From Tax Cuts to Governance through Cyberspace
Written by Dr. Brooks Robinson PhD   
Friday, 29 December 2017 21:42


The 185-page Tax Cuts and Jobs Act that was passed by the US Congress and made law by President Trump on December 22, 2017 is one among several perfect examples of why it is time for a governance change in the US.

But let us address the Act first. As expected, the Act is wide-ranging, covering individual and corporate tax issues—domestically and internationally. It is tricky. On the one hand, it lowers tax rates, increases the standard deduction, and expands certain tax credits (namely the Child and Earned Income Tax Credits). On the other hand, it eliminates personal exemptions, disallows interest deductions on home equity lines of credit, and eliminates or reduces the limits on certain important itemized deductions. In part, the right hand taketh away what the left hand giveth.

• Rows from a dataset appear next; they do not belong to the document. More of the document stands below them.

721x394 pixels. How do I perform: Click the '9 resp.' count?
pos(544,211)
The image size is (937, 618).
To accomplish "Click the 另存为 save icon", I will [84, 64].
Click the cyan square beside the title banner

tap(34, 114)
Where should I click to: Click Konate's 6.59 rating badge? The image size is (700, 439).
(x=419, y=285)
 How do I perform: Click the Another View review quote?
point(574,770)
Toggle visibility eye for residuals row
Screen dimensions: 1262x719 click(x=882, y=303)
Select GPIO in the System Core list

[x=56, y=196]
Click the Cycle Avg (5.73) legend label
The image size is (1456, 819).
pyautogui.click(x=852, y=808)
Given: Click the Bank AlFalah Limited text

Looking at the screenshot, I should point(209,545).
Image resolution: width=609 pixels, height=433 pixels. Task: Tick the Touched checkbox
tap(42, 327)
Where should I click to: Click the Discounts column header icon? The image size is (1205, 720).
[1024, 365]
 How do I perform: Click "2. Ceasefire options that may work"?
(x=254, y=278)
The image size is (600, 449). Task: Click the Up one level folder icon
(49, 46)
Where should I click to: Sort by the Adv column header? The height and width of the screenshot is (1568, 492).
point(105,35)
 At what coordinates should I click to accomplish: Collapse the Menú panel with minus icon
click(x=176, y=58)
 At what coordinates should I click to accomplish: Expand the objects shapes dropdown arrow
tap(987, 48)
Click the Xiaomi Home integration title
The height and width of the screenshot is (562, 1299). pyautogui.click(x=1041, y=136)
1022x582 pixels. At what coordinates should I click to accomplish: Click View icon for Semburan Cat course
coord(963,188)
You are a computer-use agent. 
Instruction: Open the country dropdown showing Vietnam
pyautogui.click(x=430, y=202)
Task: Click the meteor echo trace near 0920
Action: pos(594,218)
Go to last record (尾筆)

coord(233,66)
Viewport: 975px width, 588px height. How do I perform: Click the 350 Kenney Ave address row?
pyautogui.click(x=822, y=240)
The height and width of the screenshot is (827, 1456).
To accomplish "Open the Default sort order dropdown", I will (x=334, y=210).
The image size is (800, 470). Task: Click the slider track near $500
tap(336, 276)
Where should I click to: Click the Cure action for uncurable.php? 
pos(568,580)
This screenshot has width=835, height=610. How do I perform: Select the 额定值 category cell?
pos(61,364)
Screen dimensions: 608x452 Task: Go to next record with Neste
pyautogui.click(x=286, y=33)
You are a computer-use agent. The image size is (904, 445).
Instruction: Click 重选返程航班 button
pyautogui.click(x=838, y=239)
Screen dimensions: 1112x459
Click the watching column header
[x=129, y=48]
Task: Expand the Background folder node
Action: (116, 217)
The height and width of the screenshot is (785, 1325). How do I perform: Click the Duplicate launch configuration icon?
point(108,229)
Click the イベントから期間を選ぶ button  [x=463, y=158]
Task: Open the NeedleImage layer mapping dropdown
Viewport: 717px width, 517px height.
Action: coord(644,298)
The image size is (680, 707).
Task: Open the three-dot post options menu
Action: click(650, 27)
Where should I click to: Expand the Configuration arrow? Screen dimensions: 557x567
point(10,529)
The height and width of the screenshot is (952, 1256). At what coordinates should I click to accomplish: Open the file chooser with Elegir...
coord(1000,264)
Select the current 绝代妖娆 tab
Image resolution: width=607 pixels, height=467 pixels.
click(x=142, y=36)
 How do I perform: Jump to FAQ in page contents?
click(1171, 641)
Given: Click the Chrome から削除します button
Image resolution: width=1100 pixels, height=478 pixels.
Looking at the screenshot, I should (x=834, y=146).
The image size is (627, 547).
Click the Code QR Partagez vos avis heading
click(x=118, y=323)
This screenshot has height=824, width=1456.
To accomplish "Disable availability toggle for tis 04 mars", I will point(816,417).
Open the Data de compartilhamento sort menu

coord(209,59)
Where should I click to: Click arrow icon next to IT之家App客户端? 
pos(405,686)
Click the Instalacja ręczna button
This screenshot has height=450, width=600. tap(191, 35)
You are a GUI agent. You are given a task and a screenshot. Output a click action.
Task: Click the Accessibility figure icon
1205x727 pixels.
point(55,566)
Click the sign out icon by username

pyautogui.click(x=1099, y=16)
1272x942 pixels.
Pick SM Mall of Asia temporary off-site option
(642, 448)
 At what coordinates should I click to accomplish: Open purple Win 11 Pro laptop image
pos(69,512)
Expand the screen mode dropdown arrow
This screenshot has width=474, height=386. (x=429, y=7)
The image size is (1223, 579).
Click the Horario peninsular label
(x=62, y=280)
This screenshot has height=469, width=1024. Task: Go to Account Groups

Given the very short memories of the American people, the only thing that will be remembered by the 2019 tax filing season is that some tax relief is in store. Unfortunately, actual tax relief will be small compared to the grandiose political claims that the Act would bring huge benefits.  Huge benefits are gained by some: Corporations, whose tax rate is reduced from 35 percent to 21 percent; generally shareholders of corporations who stand to receive a windfall of dividends; and specifically corporations and their shareholders who own enterprises abroad.

Even Black Americans can potentially reap benefits from the operationalization of Opportunity Zones in low-income areas that are provided for under the Act. There are huge benefits to be had from investing in these zones. Unfortunately, we may find that state government officials exploit the provision so that Opportunity Zones are not established in the neediest of areas. In addition, the banking system may use gullible Black Americans to front enterprises in these zones and then reap the benefits, while virtually raping Black areas of influence and preventing these areas from actually benefiting in meaningful ways from the Act

It is also important to note that finance industries (banking and insurance) have used rent seeking strategically and effectively to ensure that they benefit handsomely under the Act.  So much for the Act. At least the press was open enough to tell the American people that the Act was designed to benefit mainly the wealthy. It is legislation that most of the 99 percent, would not have approved. Did we not also see a similar position by the 99 percent on efforts to repeal Obama Care? Was it ever about “We the people?” In a democracy, should not the majority rule?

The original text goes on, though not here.